LE RISQUE de cancer colo-rectal est globalement accru au cours des MICI (RCH et maladie de Crohn avec atteinte colique) et lié à l’inflammation chronique du côlon. « La pathogénèse de ce cancer est très différente de celle des cancers sporadiques : c’est un cancer intraépithélial qui devient progressivement invasif, avec dysplasie de bas grade, puis de haut grade… Il est plus difficile à détecter, » souligne le Pr Laurent Beaugerie.
Ce sur-risque de cancer colo-rectal concerne essentiellement les patients ayant une inflammation colique ancienne (supérieure à 7-10 ans) et étendue. Une exception : les malades atteints d’une cholangite sclérosante primitive associée à une MICI (1 % des MICI), qui sont d’emblée à risque de développer une dysplasie ou un cancer colo-rectal.
La cohorte CESAME (Cancers Et Sur-risque Associé aux Maladies inflammatoires chroniques intestinales En France), qui a inclus près de 20 000 patients (60 % de maladies de Crohn, 40 % de RCH) entre 2004 et 2007, a montré que les malades atteints de MICI avaient un risque de cancer colo-rectal deux fois supérieur à celui de la population générale. « Mais pour les patients à haut risque, le risque relatif est multiplié par un facteur allant de 4 à 8. » précise le Pr Beaugerie.
Les sociétés savantes ont établi des recommandations de pratique clinique pour la réduction du risque de cancer colo-rectal. Les stratégies de prévention reposent sur la réalisation de coloscopies de surveillance à intervalles réguliers (tous les deux ans), la détection d’une dysplasie par biopsies de la muqueuse intestinale (biopsies dirigées ou aléatoires) et la colectomie en cas de biopsies positives.

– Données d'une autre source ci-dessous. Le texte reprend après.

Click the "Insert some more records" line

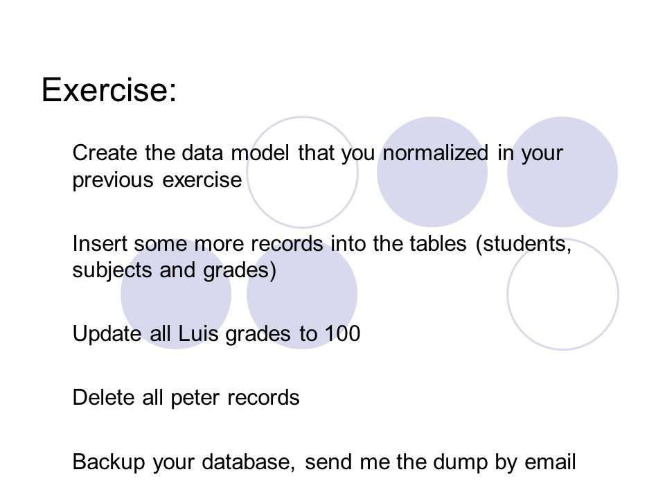click(197, 243)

Au sein de la cohorte CESAME, une étude ancillaire a été menée auprès de 914 patients à risque de CCR (durée de la MICI d’au moins huit ans et atteinte colique étendue) suivis dans 9 centres d’Ile-de-France. Les malades étaient directement contactés afin de déterminer s’ils avaient eu une coloscopie de dépistage entre leur inclusion dans la cohorte (entre 2004-2005) et 2007. Or, seulement 47 % en avaient bénéficié (taux variant de 30 à 73 % selon les centres).

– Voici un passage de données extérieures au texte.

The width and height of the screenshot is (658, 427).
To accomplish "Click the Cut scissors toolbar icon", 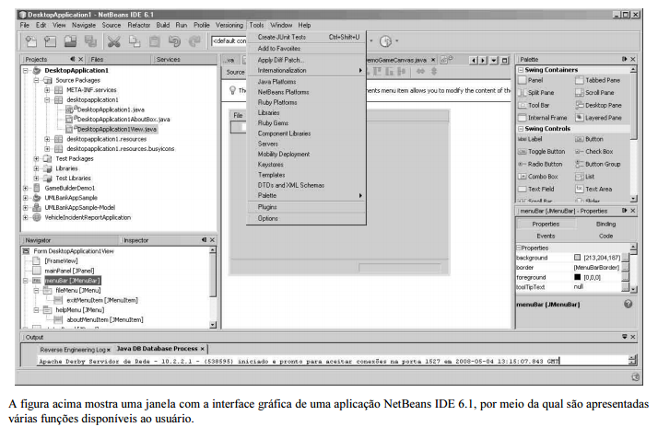I will click(x=113, y=41).
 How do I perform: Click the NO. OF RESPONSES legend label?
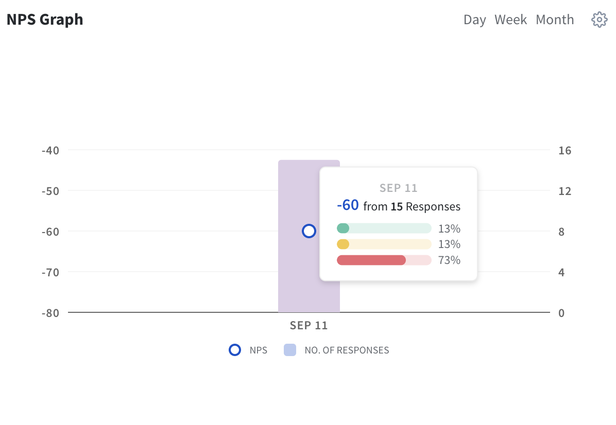point(347,350)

« Ainsi, en dépit des recommandations, moins d’un malade sur deux atteints de MICI à risque de CCR est dépisté.
Nous avons des progrès à faire dans la prise en charge de ces patients. Il faudrait aussi que les patients soient sensibilisés à l’importance de l’observance des examens de dépistage, » déclare le Pr Laurent Beaugerie.
Effets comparés des 5-ASA et des thiopurines.
L’effet protecteur du traitement par les 5-ASA a été mis en évidence dans la plupart des études cas-témoins antérieures à la méta-analyse de Velayos et al (1) publiée en 2005 et qui a porté sur 1 932 sujets atteints de RCH (3 études de cohorte, 6 études cas-témoins) : ces molécules diminueraient le risque par deux. Cependant, cet effet a été inconstamment constaté dans les études plus récentes.
Quant à l’effet potentiel des thiopurines, il a été très peu étudié à ce jour.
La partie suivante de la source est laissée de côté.